Como toda sua vida tinha sido ligada ao OD, ele agora tem de explicar para os colegas - e é um problemão! - que, na verdade, ele acha que os livros do Círculo de Leitura da Quadrante são medíocres (ele que, por obediência, passou anos vendendo assinaturas "goela abaixo" para esses mesmos colegas), que não acha que esses seus colegas devam continuar com a contribuição mensal para a "Escola da Pedreira" (a escola, aliás, já está construída há anos e as campanhas arrecadam muito mais do que o necessário para a manutenção...) etc. etc. etc. Há semelhança com o silêncio dos que conseguem sair do esquema de negócios escusos ou ilícitos: entrou na "organização" e, aos poucos, foi se enredando mais e mais...; quando sai (se consegue sair) está comprometido, precisamente por ter participado... Sem falar no perigo de represálias, de diversas ordens...

Dificuldades espirituais

Além das sérias dificuldades materiais e psicológicas; o Opus Dei, sendo um caso de seita dentro da Igreja (o que para os membros e simpatizantes seria uma contradição em termos, um "círculo quadrado") tem, como nenhuma outra instituição da Igreja, mecanismos de intimidação espiritual tão ou mais fortes do que o fato de ser reduzido à indigência material ou psicológica. Em muitos casos, os anos de amarga permanência no OD são pura e simplesmente a medida de um imenso amor pela Igreja, que atinge o limite do sacrifício pela dificuldade de dissociar a seita OD da Igreja. Há casos em que, atingido o limite do insuportável, sai-se do OD como única saída para poder continuar católico!!

De fato, os procedimentos do OD não encontram paralelo em nenhuma instituição da Igreja de hoje. Recolho um texto do Prof. Jean, em recente debate no Orkut:

Caríssimo M [o moderador], Começando a responder seu post, "Novas ponderações", e começando pelo ponto " 1- O conhecimento do prosélito...", eu lembraria que uma coisa são as etapas da caminhada; outra , muito diferente é a "propaganda enganosa", a ocultação do conteúdo concreto. Para começo de conversa, tenha em conta que os prosélitos são recrutados, cada vez mais, em "clubinhos" de garotos, atividades de Iniciação Científica (para garotos do ensino médio e até fundamental) etc. e cada vez menos na universidade (...)

Mas, voltemos à diferença entre etapas naturais da caminhada e "propaganda enganosa".

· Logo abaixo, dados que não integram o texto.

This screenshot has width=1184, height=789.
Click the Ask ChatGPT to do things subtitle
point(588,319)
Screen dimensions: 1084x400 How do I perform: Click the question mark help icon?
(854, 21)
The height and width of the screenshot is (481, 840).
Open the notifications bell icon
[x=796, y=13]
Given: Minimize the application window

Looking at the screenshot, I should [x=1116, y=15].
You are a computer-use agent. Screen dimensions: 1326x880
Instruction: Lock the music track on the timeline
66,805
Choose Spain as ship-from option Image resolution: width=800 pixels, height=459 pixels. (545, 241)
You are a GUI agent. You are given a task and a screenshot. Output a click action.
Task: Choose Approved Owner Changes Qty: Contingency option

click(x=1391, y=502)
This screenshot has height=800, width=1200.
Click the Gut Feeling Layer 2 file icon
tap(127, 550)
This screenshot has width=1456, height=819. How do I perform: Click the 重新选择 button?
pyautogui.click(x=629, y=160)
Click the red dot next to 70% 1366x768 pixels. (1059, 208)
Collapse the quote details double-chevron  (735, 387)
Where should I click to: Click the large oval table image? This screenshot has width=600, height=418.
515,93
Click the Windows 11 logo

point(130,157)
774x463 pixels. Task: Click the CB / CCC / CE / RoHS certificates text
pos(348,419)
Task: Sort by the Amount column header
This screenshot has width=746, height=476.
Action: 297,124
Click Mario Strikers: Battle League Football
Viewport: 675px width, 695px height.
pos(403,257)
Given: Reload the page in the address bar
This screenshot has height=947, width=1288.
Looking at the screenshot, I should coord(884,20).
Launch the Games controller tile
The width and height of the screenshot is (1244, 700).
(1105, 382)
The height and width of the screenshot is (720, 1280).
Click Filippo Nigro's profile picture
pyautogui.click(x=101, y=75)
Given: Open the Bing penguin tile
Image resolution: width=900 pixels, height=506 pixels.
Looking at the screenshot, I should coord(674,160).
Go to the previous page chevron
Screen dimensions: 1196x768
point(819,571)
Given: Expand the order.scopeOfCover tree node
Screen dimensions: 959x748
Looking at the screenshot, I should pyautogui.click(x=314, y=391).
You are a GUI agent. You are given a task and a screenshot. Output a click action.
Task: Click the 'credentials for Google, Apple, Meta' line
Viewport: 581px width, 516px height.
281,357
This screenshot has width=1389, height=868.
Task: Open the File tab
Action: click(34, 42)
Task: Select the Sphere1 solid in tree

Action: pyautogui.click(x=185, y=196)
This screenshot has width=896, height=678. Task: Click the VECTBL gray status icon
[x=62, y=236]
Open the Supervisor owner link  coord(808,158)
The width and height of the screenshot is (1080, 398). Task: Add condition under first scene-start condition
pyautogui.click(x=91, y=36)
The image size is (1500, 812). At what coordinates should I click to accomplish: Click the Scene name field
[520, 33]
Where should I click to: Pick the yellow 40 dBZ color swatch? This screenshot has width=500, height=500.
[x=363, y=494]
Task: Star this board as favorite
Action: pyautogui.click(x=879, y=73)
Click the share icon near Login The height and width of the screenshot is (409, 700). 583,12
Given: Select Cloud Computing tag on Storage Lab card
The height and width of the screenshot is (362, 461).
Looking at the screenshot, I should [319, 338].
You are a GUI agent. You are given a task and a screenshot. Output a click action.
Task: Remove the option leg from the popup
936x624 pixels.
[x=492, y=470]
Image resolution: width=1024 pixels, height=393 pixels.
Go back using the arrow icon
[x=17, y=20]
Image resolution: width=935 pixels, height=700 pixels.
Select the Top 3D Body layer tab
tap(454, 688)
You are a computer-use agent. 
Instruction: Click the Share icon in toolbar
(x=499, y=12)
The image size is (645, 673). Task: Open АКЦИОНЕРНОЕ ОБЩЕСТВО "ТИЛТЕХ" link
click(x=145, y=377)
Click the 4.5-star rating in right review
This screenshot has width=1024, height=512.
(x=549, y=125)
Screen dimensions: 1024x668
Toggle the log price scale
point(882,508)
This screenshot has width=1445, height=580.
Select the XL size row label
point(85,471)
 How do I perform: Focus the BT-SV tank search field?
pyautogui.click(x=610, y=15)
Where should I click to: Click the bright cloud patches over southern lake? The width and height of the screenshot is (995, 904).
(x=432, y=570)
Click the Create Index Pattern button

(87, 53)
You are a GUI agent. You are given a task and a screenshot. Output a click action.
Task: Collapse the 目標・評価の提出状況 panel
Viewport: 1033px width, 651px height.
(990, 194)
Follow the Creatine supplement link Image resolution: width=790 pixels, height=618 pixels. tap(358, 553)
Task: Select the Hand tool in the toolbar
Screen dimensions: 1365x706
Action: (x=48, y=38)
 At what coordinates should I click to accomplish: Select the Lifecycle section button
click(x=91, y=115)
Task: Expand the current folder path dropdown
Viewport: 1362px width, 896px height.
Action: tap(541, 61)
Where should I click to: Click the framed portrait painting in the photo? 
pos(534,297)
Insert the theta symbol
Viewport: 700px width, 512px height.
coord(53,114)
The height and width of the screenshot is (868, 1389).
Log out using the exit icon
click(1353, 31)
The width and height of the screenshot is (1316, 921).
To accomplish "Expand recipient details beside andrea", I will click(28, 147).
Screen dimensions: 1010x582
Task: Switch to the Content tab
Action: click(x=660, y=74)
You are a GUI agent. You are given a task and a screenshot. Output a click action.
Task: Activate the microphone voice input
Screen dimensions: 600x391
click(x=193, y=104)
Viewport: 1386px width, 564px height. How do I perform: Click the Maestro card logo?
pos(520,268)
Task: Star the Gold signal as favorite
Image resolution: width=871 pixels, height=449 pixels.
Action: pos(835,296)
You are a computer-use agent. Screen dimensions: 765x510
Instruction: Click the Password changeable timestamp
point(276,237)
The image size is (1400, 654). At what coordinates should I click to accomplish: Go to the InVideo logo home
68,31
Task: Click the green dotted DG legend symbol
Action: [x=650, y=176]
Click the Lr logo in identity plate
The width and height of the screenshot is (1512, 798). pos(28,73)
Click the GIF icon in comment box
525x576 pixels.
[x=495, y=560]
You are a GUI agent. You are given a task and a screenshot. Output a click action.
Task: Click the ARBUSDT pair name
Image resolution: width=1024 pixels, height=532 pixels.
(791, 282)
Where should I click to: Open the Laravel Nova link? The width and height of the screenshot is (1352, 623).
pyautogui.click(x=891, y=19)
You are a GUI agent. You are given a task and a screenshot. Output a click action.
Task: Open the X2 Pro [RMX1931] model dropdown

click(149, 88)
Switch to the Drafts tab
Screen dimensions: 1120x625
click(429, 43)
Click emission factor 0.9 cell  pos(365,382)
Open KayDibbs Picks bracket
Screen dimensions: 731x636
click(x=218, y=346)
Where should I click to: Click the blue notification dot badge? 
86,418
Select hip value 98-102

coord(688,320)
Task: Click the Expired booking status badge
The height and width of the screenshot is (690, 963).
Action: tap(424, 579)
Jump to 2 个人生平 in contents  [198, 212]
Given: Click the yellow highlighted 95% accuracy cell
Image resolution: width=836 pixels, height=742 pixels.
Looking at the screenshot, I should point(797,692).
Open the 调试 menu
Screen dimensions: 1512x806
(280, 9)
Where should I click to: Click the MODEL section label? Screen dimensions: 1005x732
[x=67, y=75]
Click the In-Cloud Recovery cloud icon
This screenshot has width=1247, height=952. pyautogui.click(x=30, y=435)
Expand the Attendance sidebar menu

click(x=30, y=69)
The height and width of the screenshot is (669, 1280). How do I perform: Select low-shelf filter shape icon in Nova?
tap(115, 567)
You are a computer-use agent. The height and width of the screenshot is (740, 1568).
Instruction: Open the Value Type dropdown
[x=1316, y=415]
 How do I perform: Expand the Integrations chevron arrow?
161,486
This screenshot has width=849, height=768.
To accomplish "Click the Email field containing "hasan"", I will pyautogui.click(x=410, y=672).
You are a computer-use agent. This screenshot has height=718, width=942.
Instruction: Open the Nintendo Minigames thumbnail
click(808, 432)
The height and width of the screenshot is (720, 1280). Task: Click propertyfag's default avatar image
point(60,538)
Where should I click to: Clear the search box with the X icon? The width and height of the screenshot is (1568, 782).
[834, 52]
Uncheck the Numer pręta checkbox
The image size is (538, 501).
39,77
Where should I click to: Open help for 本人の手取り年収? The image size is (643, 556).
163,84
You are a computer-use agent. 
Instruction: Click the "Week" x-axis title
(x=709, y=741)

O prosélito (e cada vez mais o OD se volta para garotos), começou freqüentando o Centro para "iniciação científica", vai "encaixando" (para usar a sugestivíssima gíria interna dos numerários de todo o mundo), em contato com o numerário que "o trata" (outra gíria) e pouco a pouco vai sendo envolvido pelo ambiente cativante do centro (na Seita Moon, a fase de mostrar simpatia, alegria, profundidade espiritual para o recém-chegado chama-se "inundação de amor"), até chegar a hora de ele ser "falado para apitar" (outra sugestivíssima gíria interna).

A proposta do Opus Dei, a maravilhosa e fascinante proposta teórica da Obra, ele vê encarnada em alguns exemplos de numerários que lhe são oferecidos no convívio do centro (por isso o governo da Obra permite a uns poucos ter as condições de fazer uma carreira decente de professor universitário; de usar sem tantas restrições a Internet etc.) . É nestes exemplos que a Obra se apóia.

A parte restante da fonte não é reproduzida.